Nov 18, 2005 12:16:37 PM

By Leilana McKindra
The NCAA News

Money is tight at campuses across the country. Every department at the school feels the pinch -- chemistry, business, music, history -- and certainly athletics, where the sting may be felt even more acutely given that in some cases state schools are not directing any of the their dwindling share of state allocations toward athletics.

The name of the game then for athletics directors is to maximize available resources and seek new revenues. One of the ways Division I athletics departments are meeting both of those objectives is through outsourcing, or turning over to outside marketing firms the sponsorship sales re- sponsibilities that have traditionally fallen to their in-house marketing staff.

Essentially, outsource marketing deals work like this: Marketing Company A proposes to take over the sponsorship sales for Institution B in exchange for a guarantee, or fixed amount of money. The hook for institutions is that the guarantee money is more than the in-house staff is generating.

Robert Zullo, an assistant professor of sports administration at Mississippi State University, said outsource marketing agreements generally encompass all or part of the following areas: radio, multimedia (including Internet), signage, printed game-day promotions, hospitality and titleship. The more an institution is willing to turn over to an outside firm, the higher the amount of guarantee money the athletics department may receive.

According to Zullo, who has conducted extensive research on the trend, outsourced marketing is primarily a Division I enterprise because of a simple and familiar economic concept: return on investment. For marketing companies, this exchange is high risk versus high reward. Simply meeting the guarantee means the company has broken even. To make money, the company must exceed the guarantee.

"A company is not going to guarantee a school money if it can't make its money back. That's why you're going to see companies approach Division I-A schools, particularly those that have large followings in men's basketball and football," Zullo said.

Among the sports always or most often included in outsourcing deals are football and men's basketball, and to a slightly lesser extent, women's basketball, because they draw the largest volume of fans and typically provide a school, and by extension a sponsor, with the highest visibility and exposure. But the sports that are covered under a deal also may fluctuate depending on the region of the country. For instance, in the Northeast, lacrosse may be highlighted, or in the South, baseball. However, in a number of cases all sports in an athletics department are tied to a sponsorship sales contract with the outside marketing vendor.

Jim Host, founder of Host Communications, Inc., is credited with launching the trend about 30 years ago. In 1974, two years after establishing the company, Host inked a contract with the University of Kentucky Athletic Association. Host continues to be a major player in the sports marketing industry after recently signing Kentucky to a new package that guarantees the school $80 million over 10 years. The deal not only has set the high water mark in terms of rights fees paid to schools, but it also is unique because of provisions for scholarships and academic benefits outside the athletics department (see related story, page A3).

Other influential names in the marketing business besides Host are Learfield Communications, International Sports Properties (ISP), Action Sports Media and ESPN Regional.

Study supports trend

Seeking to better understand the impact of outsource marketing on the athletics climate, Zullo and student assistant Megan Atkins surveyed 117 Division I-A athletics directors about their marketing efforts. For comparison purposes, Zullo separated the 90 schools that replied into the so-called major conferences and other I-A leagues.

> [Required work]:
Copy the stretch of the outsource marketing article from "Essentially, outsource marketing" through "staff is generating.", word for word.

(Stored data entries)
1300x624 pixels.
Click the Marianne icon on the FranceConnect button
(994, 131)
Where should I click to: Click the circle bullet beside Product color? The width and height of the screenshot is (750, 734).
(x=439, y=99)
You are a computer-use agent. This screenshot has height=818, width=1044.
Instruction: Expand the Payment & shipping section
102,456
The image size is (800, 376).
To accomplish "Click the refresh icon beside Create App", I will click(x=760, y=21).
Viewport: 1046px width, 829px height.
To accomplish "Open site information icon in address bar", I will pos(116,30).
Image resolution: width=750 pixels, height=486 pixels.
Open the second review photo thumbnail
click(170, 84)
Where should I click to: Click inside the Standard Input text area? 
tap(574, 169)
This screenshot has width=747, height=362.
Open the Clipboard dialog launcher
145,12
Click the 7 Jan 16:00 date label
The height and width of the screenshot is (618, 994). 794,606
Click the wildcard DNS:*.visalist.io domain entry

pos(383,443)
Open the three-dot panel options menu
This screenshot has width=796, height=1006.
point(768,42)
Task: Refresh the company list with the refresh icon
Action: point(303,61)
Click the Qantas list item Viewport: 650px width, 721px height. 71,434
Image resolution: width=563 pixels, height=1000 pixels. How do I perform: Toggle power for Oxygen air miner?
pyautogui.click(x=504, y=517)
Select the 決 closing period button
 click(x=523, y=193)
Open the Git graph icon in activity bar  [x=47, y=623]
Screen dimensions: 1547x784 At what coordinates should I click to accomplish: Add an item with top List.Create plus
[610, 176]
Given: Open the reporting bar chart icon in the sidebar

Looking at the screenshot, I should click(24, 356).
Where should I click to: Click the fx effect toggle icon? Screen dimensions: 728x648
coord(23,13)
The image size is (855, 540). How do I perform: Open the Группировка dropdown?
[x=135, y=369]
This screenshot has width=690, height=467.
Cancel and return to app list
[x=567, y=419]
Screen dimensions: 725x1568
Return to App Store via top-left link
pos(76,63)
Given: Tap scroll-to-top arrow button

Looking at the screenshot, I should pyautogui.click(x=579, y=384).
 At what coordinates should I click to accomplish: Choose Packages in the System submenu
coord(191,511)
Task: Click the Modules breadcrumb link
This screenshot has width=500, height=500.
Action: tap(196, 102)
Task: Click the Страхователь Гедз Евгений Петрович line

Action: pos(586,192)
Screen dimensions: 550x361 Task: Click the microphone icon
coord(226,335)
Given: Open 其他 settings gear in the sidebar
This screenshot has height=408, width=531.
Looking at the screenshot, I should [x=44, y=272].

> [Finished task]:
Essentially, outsource marketing deals work like this: Marketing Company A proposes to take over the sponsorship sales for Institution B in exchange for a guarantee, or fixed amount of money. The hook for institutions is that the guarantee money is more than the in-house staff is generating.